#### Text shown ####

In laid-back pursuit of the duo are Marcus Hamilton (Jeff Bridges), a drawling Texas Ranger on the cusp of retirement, and his part-American-Indian deputy, Alberto Parker (Gil Birmingham). The pursuit leads them from one small, economically battered town to another: Olney, Archer City, Coleman, Post.

Indeed, West Texas itself is a principal character in the film—dusty, sun-bleached, fading yet obstinate. More than once the idea is presented that this land belonged to the Comanche (the original title of the film was Comancheria) until the white people took it away from them; then it belonged to the white people until the banks took it away from them. This is hardly the first time that a film about bank robbers has portrayed them as modern-day Robin Hoods—perhaps the most recent was Michael Mann’s sleek but shallow Public Enemies—but Hell or High Water resists the urge to romanticize. Toby and Tanner aren’t glamorous figures, just men pushed to the edge. And while the movie’s economic critique is clear—apart from the Rangers, there’s hardly a male figure in the film who seems gainfully employed—it steers clear of didacticism, content to remain one background thread among many.

Rich cinematic echoes abound, including several apparent callbacks to the Coen brothers’ southwestern oeuvre. Bridges’s Marcus is the slightly less exhausted—and more politically incorrect—twin of Tommy Lee Jones’s Sheriff Ed Tom Bell in No Country for Old Men. (At one point, his partner tells him, “I don’t know how you’re going to survive without someone to outsmart.”) And the Rangers’ response to a chance encounter with ranchers trying to herd their cattle away from a brush fire—“Those boys are on their own”—is a near-quote of the opening lines of Blood Simple.

Hell or High Water also conjures memories of two underrated West Texas neo-noirs from 1993. The narrative alternation between outlaw and pursuing Ranger mirrors that of Clint Eastwood’s A Perfect World (though in contrast to that unbalanced film, here both halves are equally well-told). And the idea of sins passed down through time, of sons making amends for fathers—at one point Toby describes poverty as “like a disease that passes from generation to generation”—recalls Steve Kloves’s Flesh and Bone, which helped introduce the cinematic world to a 20-year-old Gwyneth Paltrow. Digging back deeper still, Mackenzie’s film quietly updates the themes and sensibility of Bonnie and Clyde.

#### Source information ####

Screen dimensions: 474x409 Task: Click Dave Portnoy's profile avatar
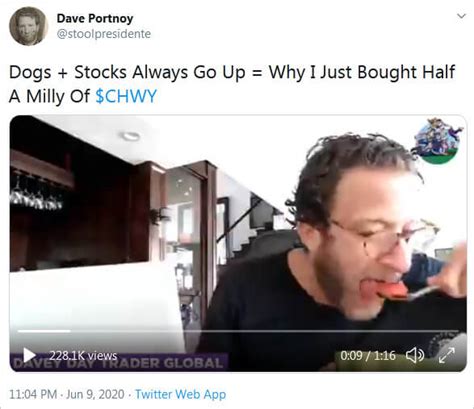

####
#### Source information ####

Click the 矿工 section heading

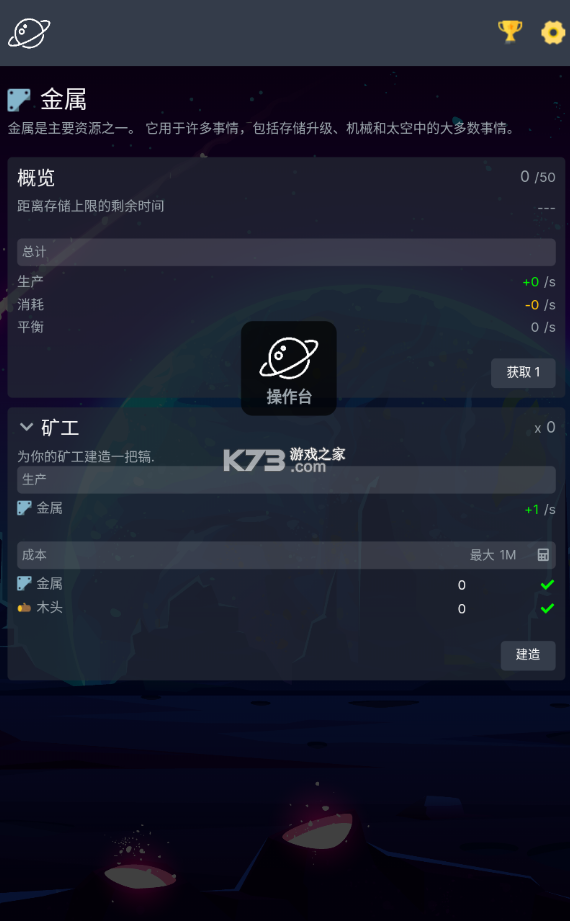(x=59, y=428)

####
#### Source information ####

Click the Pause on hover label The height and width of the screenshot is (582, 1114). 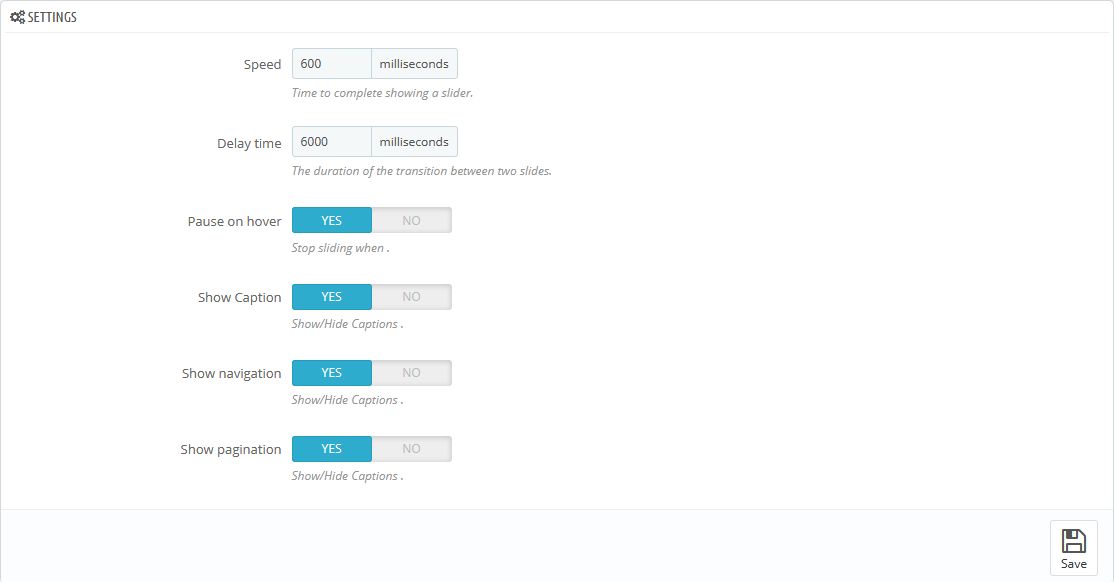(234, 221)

####

_Try it_: According to the film review, what was the original title of Hell or High Water?

_Task answer_: Comancheria